Few articles analyze the relevance of the various patch tests in patients with rosacea. Relevance plays a key role in our interpretation of the results and in the practical implications of patch testing in the management of affected patients. In our study, the analysis of the relevance of positive results showed fragrances and preservatives to be the most common relevant allergens. This finding is consistent with those of Pónyai et al.,12 who highlighted balsam of Peru and fragrance mix as the most relevant allergens. In this sense, many studies stress that allergens associated with cosmetics are more frequent in patch testing of patients with rosacea, as reported by Diczig et al.,6 who found the most common allergens to be balsam of Peru (9/143 [6.3%]), propylene glycol (6/143 [4.2%]), lanolin (5/143 [3.5%]), and paraphenylenediamine (5/143 [3.5%]). In fact, examination of patients with rosacea should be complemented with the cosmetic series in order to extend the diagnostic capacity of the dermatologist.

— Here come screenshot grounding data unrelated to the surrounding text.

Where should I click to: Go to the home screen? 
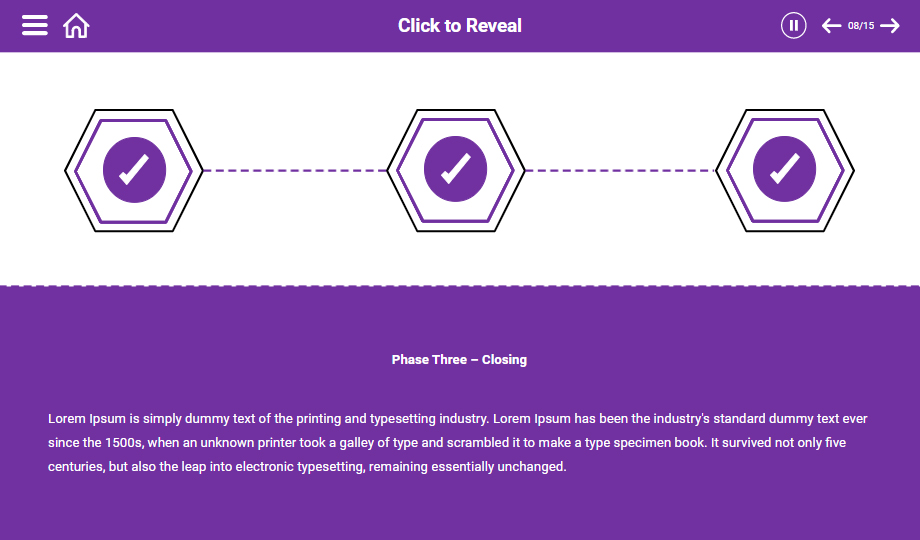76,26

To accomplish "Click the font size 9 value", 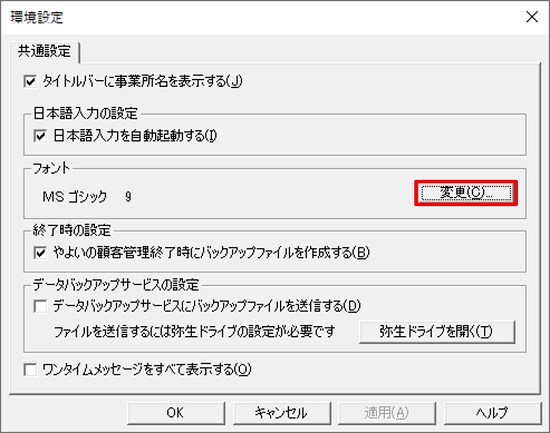I will click(128, 196).
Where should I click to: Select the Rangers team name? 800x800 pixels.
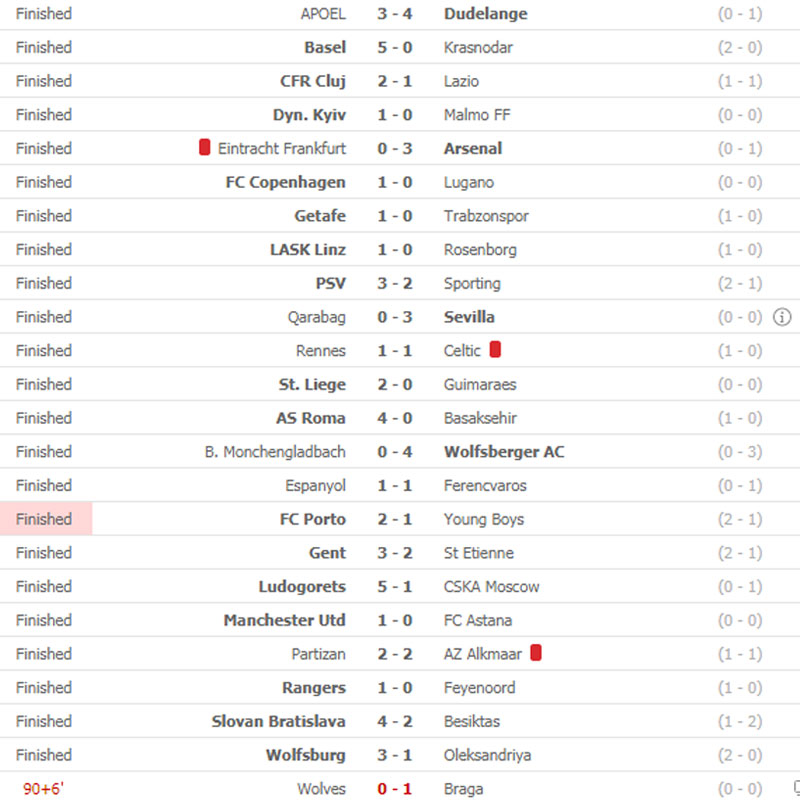(x=314, y=687)
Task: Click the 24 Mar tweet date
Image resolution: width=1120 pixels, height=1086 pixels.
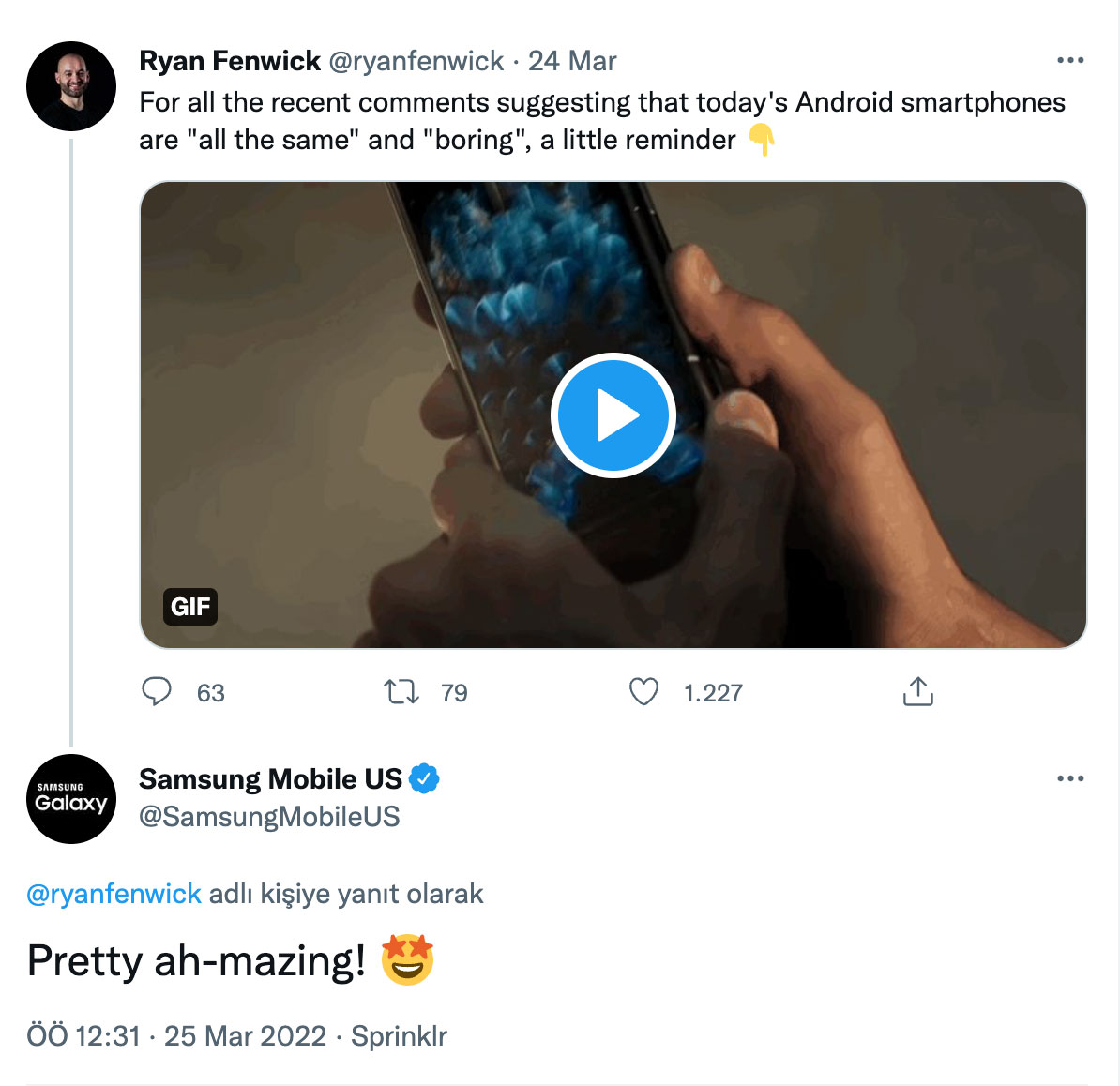Action: pyautogui.click(x=572, y=61)

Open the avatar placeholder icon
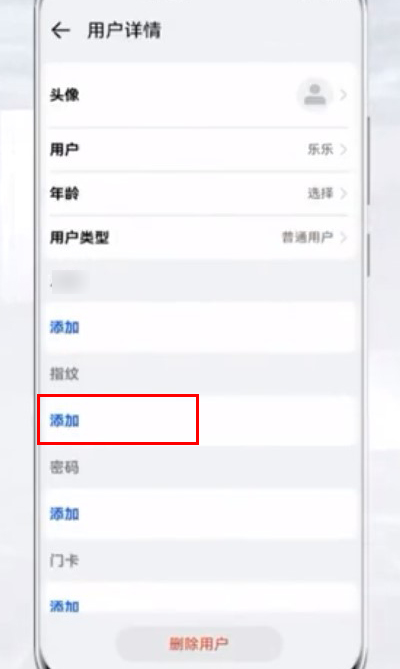point(315,95)
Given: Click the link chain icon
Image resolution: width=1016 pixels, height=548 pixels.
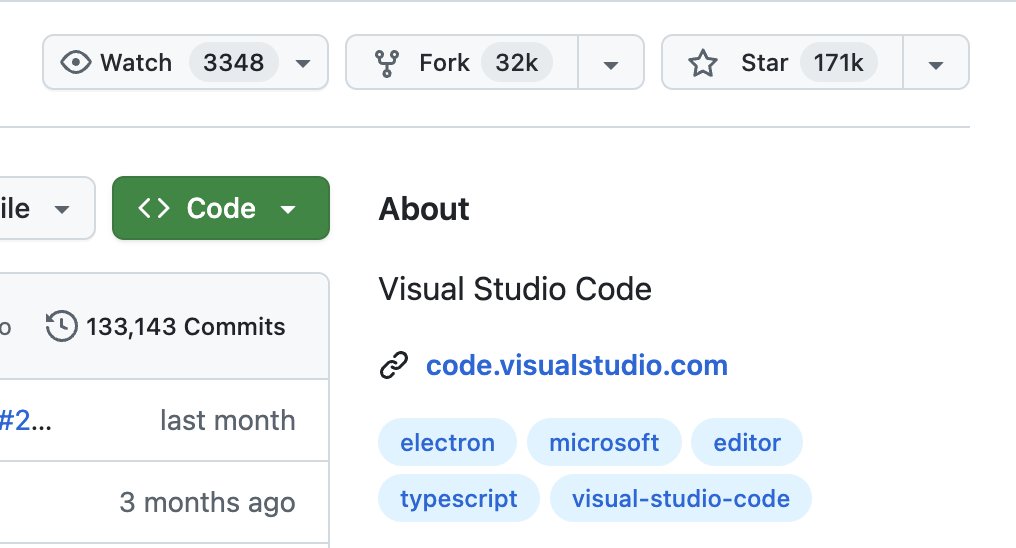Looking at the screenshot, I should (x=394, y=366).
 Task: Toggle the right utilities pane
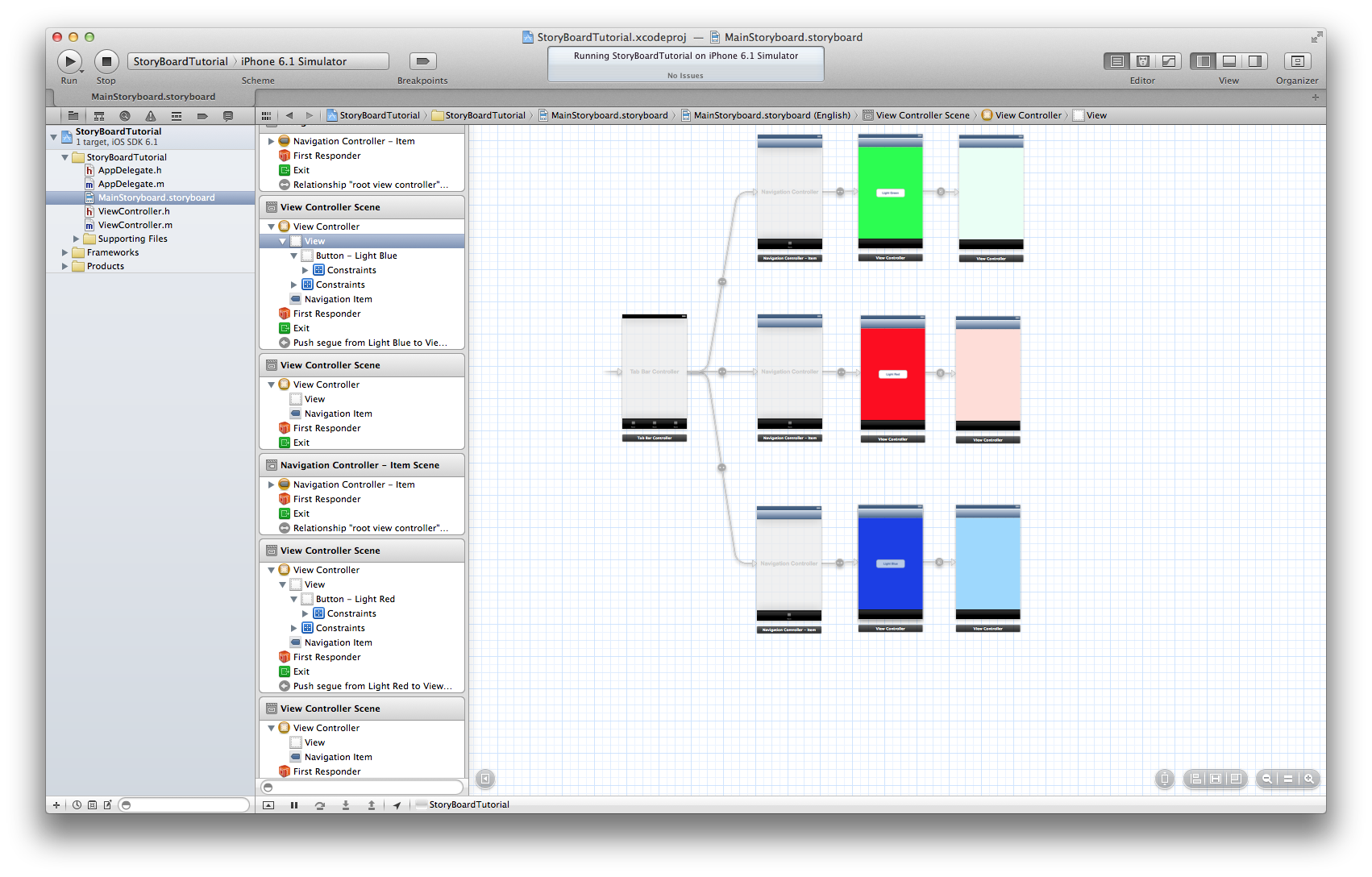pos(1255,61)

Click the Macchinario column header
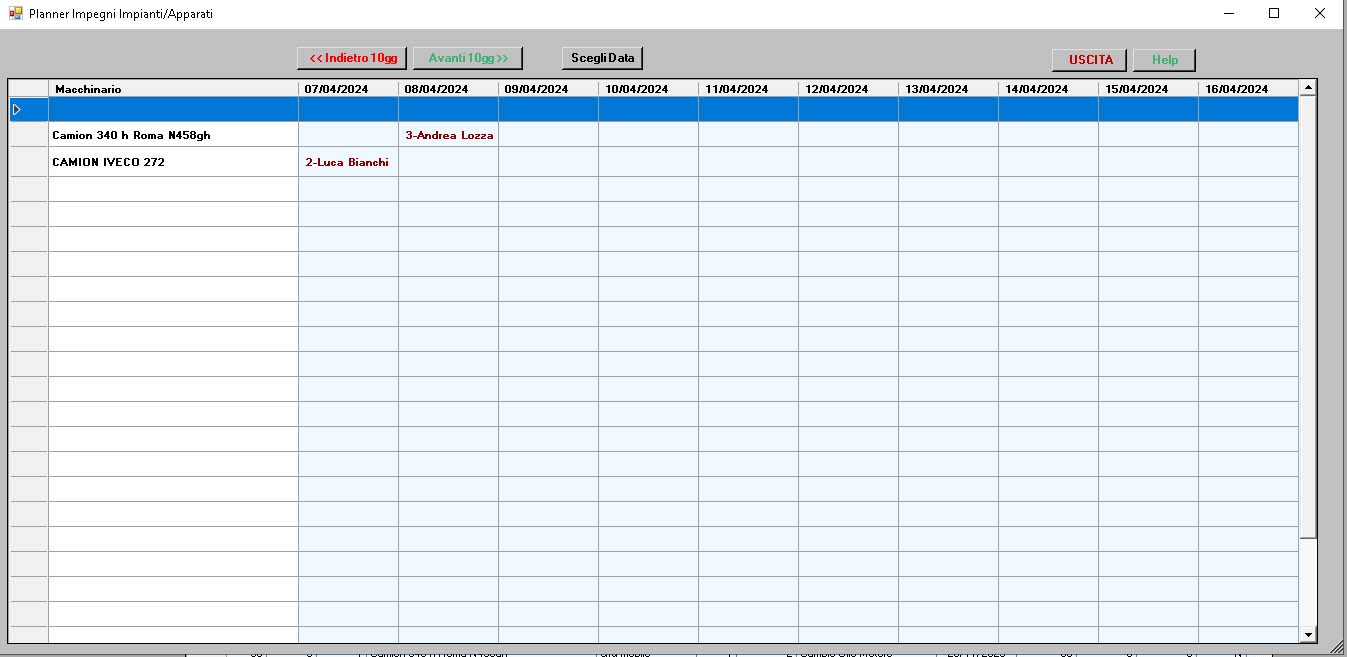pyautogui.click(x=173, y=89)
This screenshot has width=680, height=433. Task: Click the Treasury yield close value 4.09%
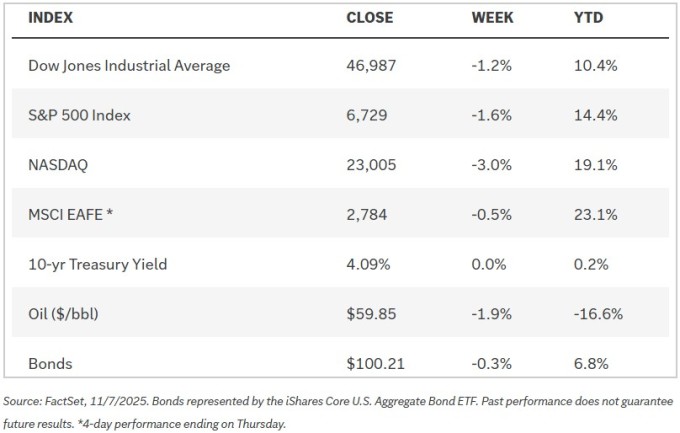tap(367, 264)
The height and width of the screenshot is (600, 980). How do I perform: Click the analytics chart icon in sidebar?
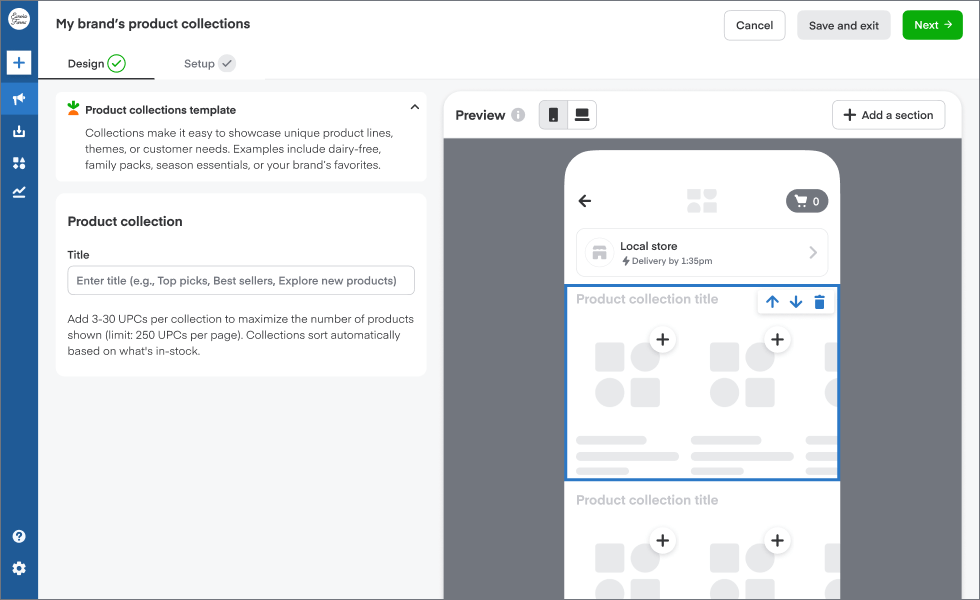(18, 192)
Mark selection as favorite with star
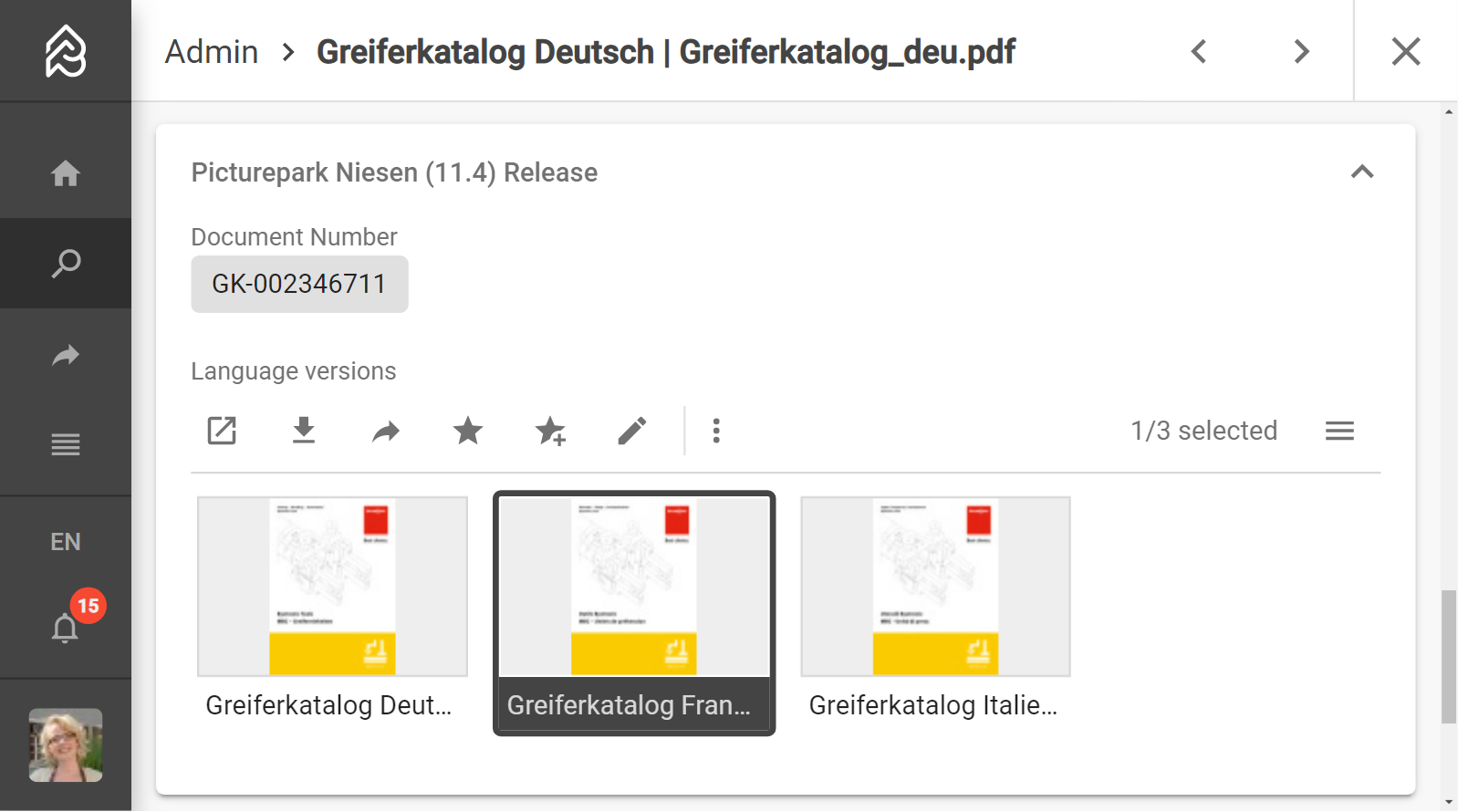 [x=468, y=431]
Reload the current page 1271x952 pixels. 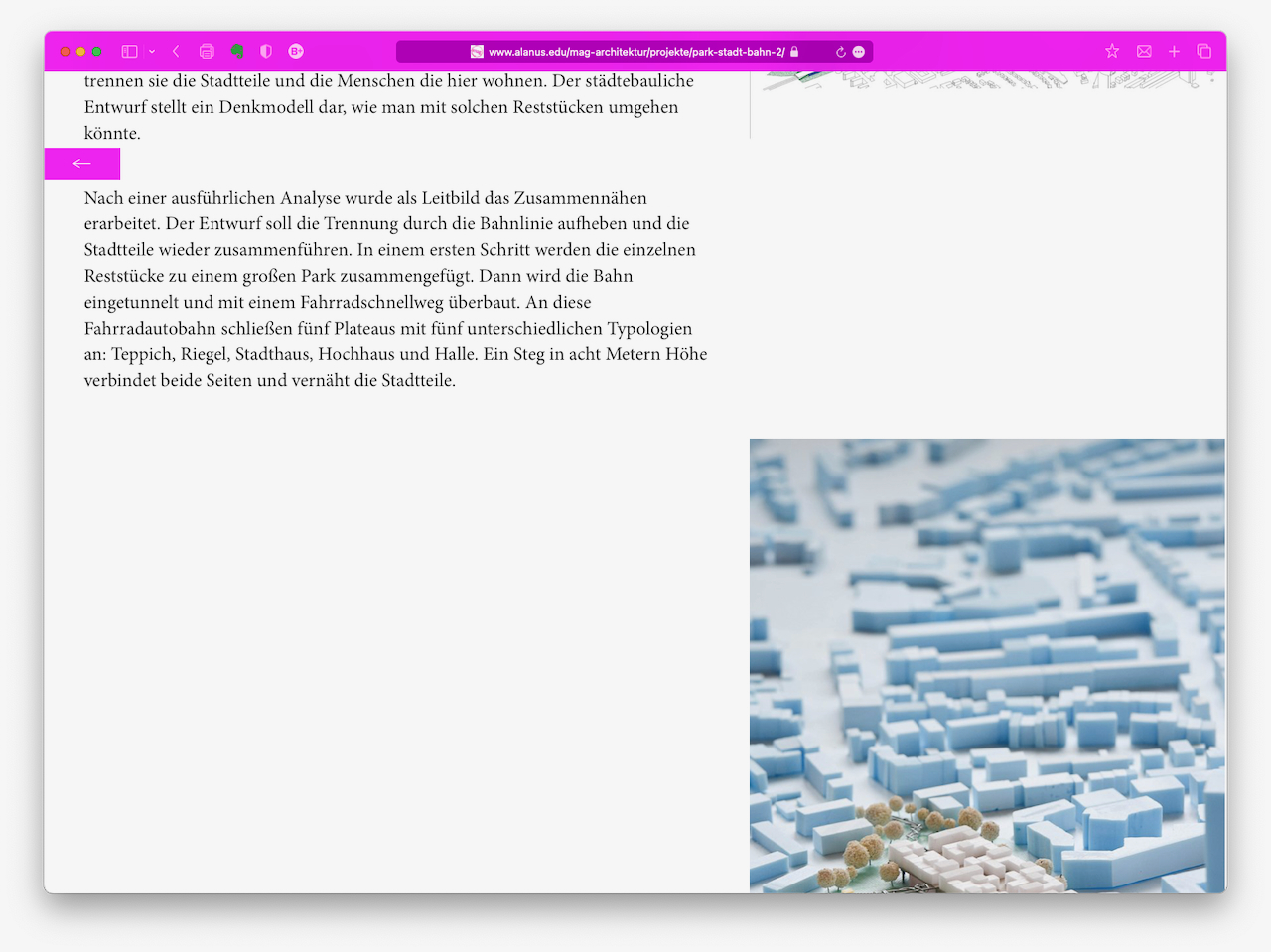[x=840, y=52]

Therefore, the most common relevant allergens in patients with rosacea are fragrances and preservatives, with the usual sources of sensitization being facial cosmetics, i.e., rinse-off cosmetics (gels, make-up remover) and leave-on cosmetics (mainly moisturizing cream). The main preservatives involved are the isothiazolinones, which have become a major cause of skin allergy in the general population during recent decades, to the extent that sensitization by these substances can now be considered epidemic. Fortunately, updates to European Union regulations have markedly reduced the incidence of sensitization.13 Other common allergens that should be highlighted in patients with rosacea include the components of hair dyes (paraphenylenediamine) and the components of cosmetic products used for nail care (mainly toluenesulfonamide formaldehyde resin).

Given that allergens in cosmetics are the most common in patients with rosacea, examination should be complemented by application of additional commercial allergen series, especially the cosmetics series. Furthermore, we wish to highlight the usefulness of including the patient's own cosmetic products in the examination, both as a repeat open application test and a patch test. In addition to cosmetics, topical drugs may be associated with allergic contact dermatitis in patients with rosacea, especially antibiotics, antifungal agents, corticosteroids, and nonsteroidal anti-inflammatory drugs. Therefore, the possibility of iatrogenic allergic contact dermatitis should be taken into account in patients with rosacea, mainly in those whose lesions have worsened.

In conclusion, we highlight the high prevalence of allergic contact dermatitis in patients with rosacea, thus supporting the use of patch tests in this population, especially in those whose lesions worsen with the application of cosmetic products or topical drugs. Thus, the study of skin allergy could prove useful in patients with rosacea in terms of secondary prevention through allergen avoidance, although it can also play a role in primary prevention. Recommended measures should include use of fragrances that do not contain potentially sensitizing fragrances or preservatives14 and avoidance of hair dyes and nail care cosmetics. Furthermore, informing patients with rosacea about the possibility of repeat open application testing or cosmetic use testing before regular application of products could help to optimize clinical management. It is also important to bear in mind that topical drugs used for treatment of rosacea may also worsen the condition and should therefore be considered potential allergens (both the active ingredients and the excipients) in the diagnostic work-up.

Conflict of interest

The authors declare that they have no conflicts of interest.